Symmetry Breaking in Twisted Mixed-Dimensional Heterostructure Interfaces for Multifunctional Polarization-Sensitive Photodetection

Moiré superlattices, created by stacking different van der Waals materials at twist angles, have emerged as a versatile platform for exploring intriguing phenomena such as topological properties, superconductivity, the quantum anomalous Hall effect, and the unconventional Stark effect. Additionally, the formation of moiré superlattice potential can generate spontaneous symmetry breaking, leading to an anisotropic optical response and electronic transport behavior.
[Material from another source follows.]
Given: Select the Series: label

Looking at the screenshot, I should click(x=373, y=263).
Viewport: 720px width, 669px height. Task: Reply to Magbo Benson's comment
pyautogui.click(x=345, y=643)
Herein, we propose a two-step chemical vapor deposition (CVD) strategy for synthesizing WS₂/Sb₂S₃ moiré superlattices. Density functional theory calculations show that the moiré potential and interlayer distance at the WS₂/Sb₂S₃ interface can generate anisotropic electronic states. The atomic-resolution HAADF-STEM image clearly reveals angle-dependent complicated moiré periodicity. The polarization-dependent second harmonic generation, Raman, photoluminescence, and absorption spectroscopy of the WS₂/Sb₂S₃ heterostructure confirm optical anisotropic behavior due to symmetry breaking by the moiré superlattice formation. The WS₂/Sb₂S₃ device exhibits high on/off ratios up to 10⁶, a relatively low leakage current of 10^-13 A, and a broadband optoelectronic response range from 360 to 914 nm. Notably, the broken symmetry by C₂-symmetric Sb₂S₃ nanowires grown on a C₃-symmetric WS₂ nanosheet endows the WS₂/Sb₂S₃ photodetector with strong polarization-dependent photocurrent intensity and high-resolution polarization imaging capability. Our study demonstrates the potential for constructing multifunctional moiré materials by incorporating symmetry-breaking engineering.